▶ **REQUIREMENTS**: Edit the items from the line containing "Open sharing options with share icon" through the end of the items, replacing "share icon" with "link icon" and leaving everything else unchanged. Leave the pictures out of your answer.

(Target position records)
* Begin *

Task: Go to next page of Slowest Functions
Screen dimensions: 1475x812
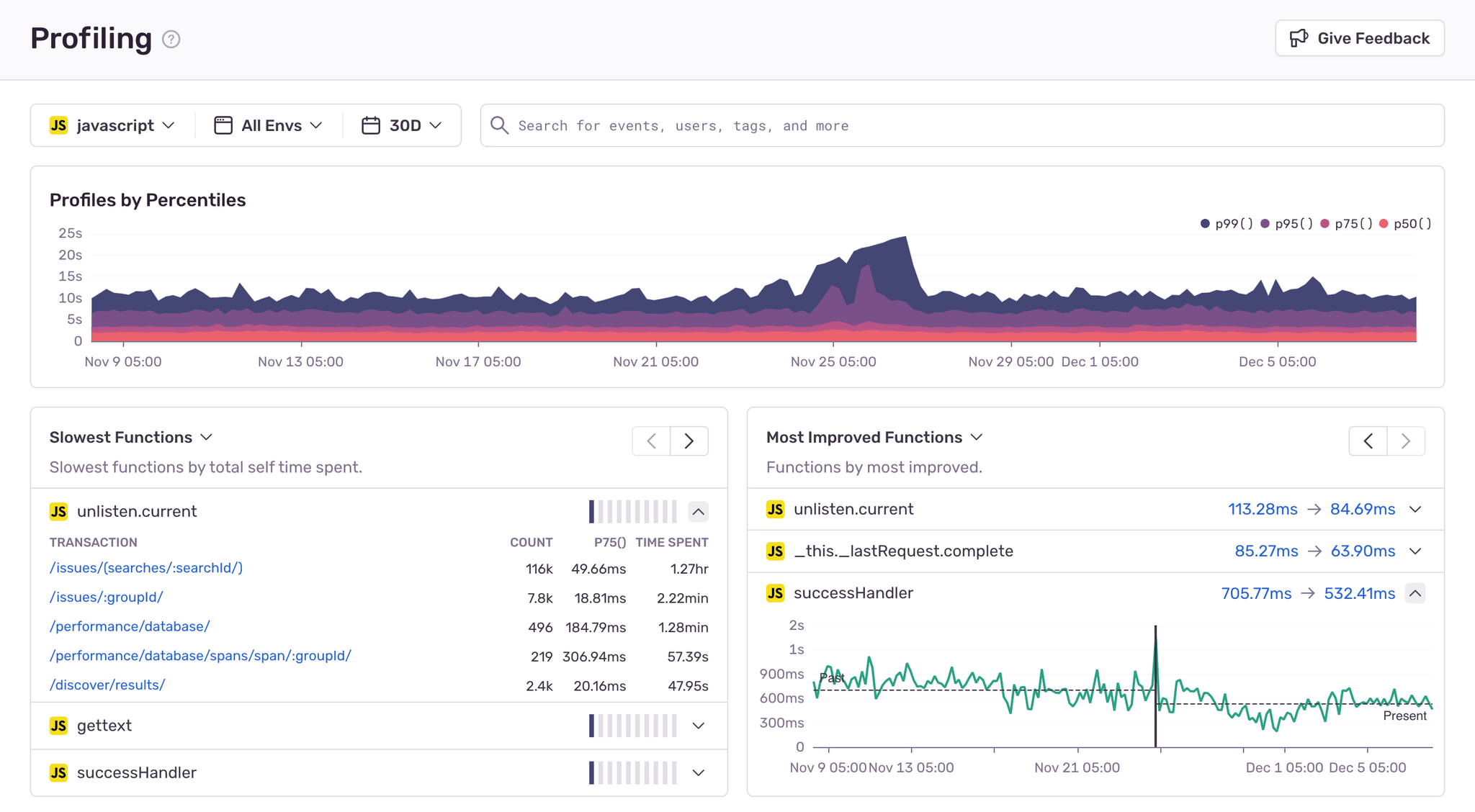Action: pyautogui.click(x=689, y=441)
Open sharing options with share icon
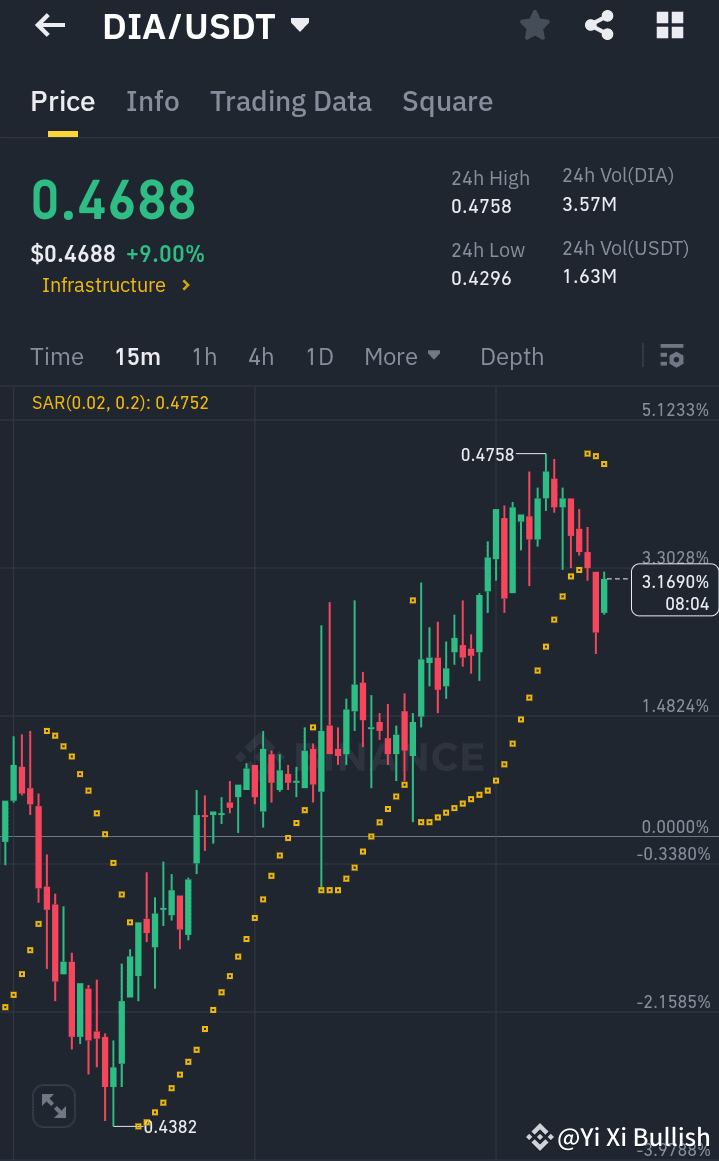 [x=599, y=26]
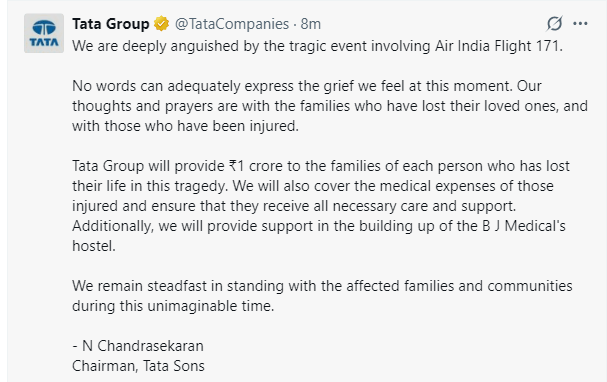
Task: Click the word 'hostel.' on its own line
Action: coord(94,246)
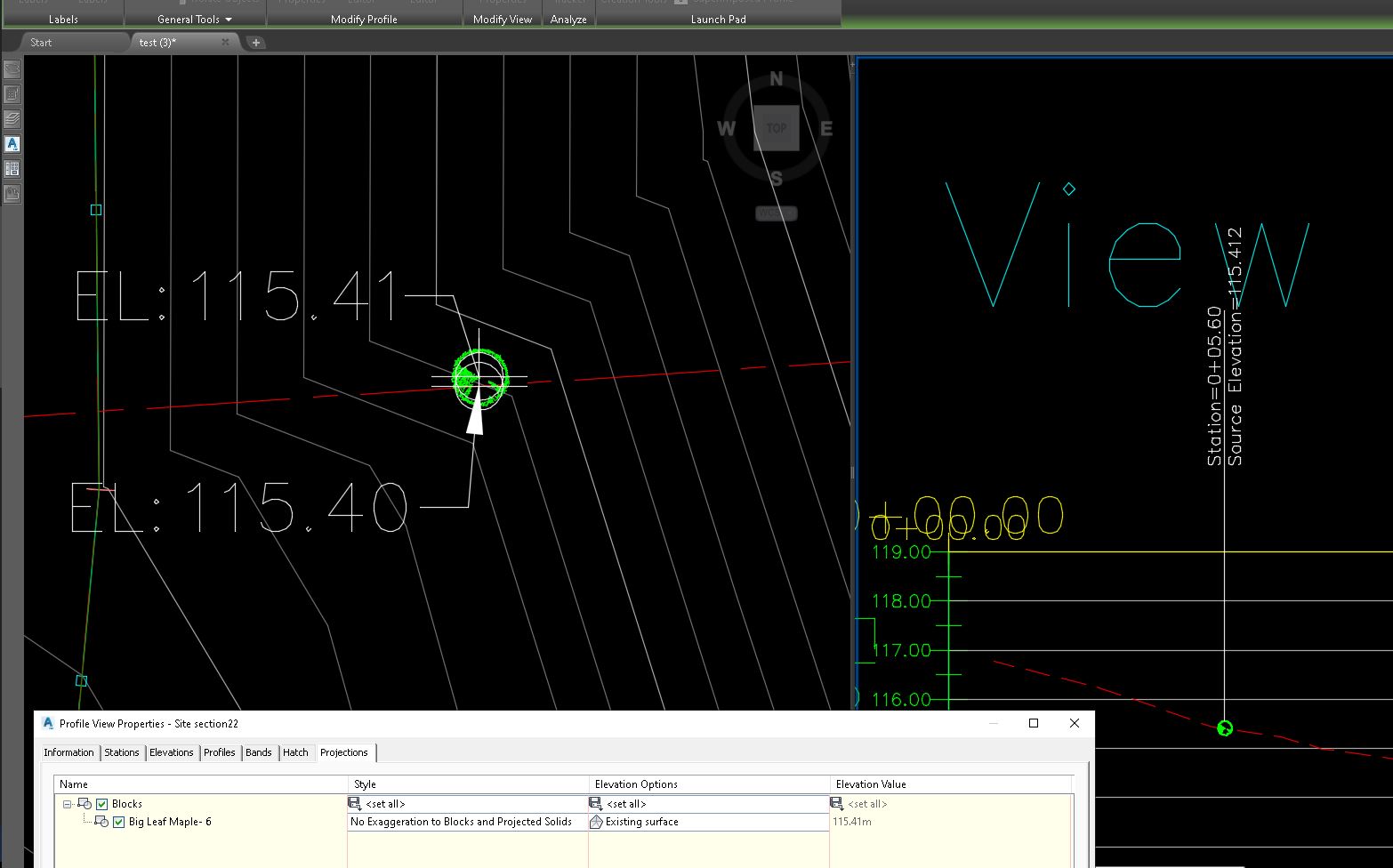Viewport: 1393px width, 868px height.
Task: Toggle the set all Elevation Value checkbox icon
Action: point(836,803)
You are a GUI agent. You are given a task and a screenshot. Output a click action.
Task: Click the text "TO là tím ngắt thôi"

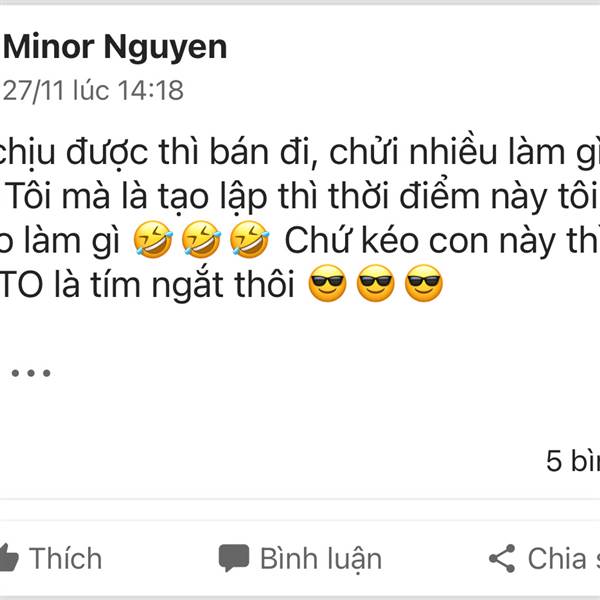coord(150,288)
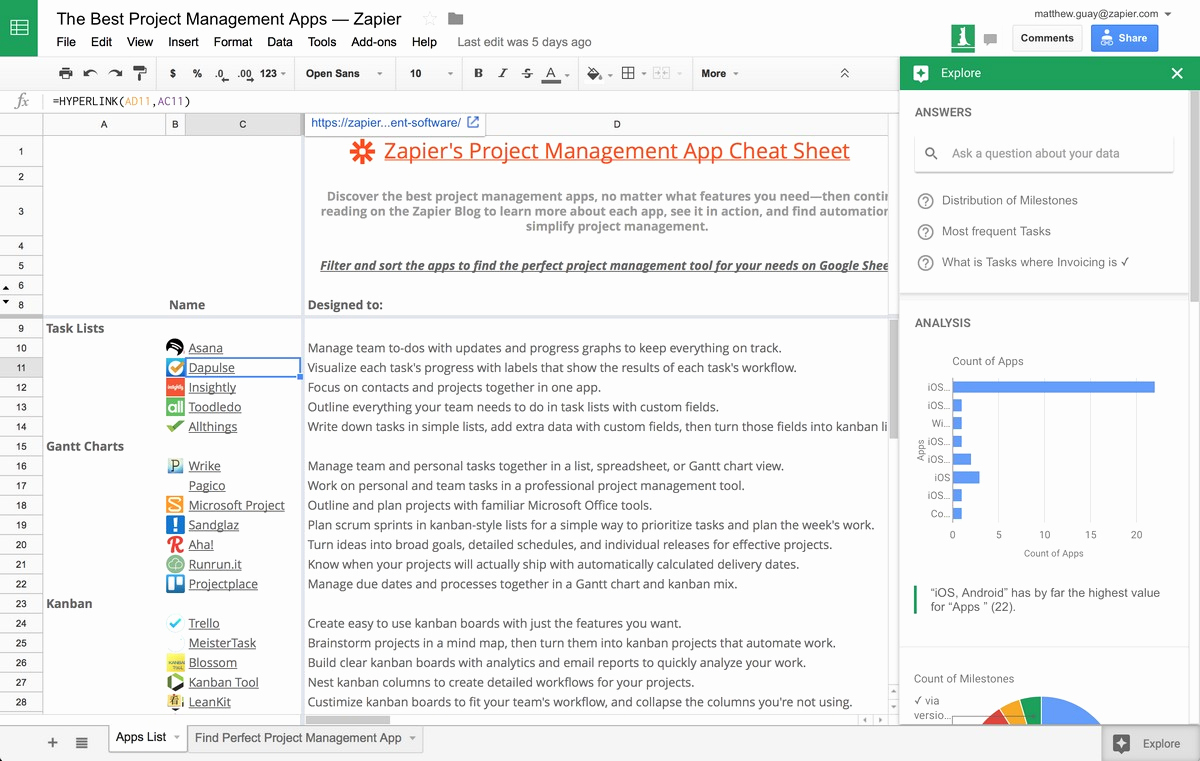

* End *

▶ **COMPLETE RESPONSE**:
Open sharing options with link icon
 [x=599, y=26]
Task: Click the word 'hostel.' on its own line
Action: coord(94,246)
Viewport: 1393px width, 868px height.
Task: Toggle the set all Elevation Value checkbox icon
Action: point(836,803)
You are a GUI agent. You are given a task and a screenshot. Output a click action.
Task: Click the text "TO là tím ngắt thôi"

coord(150,288)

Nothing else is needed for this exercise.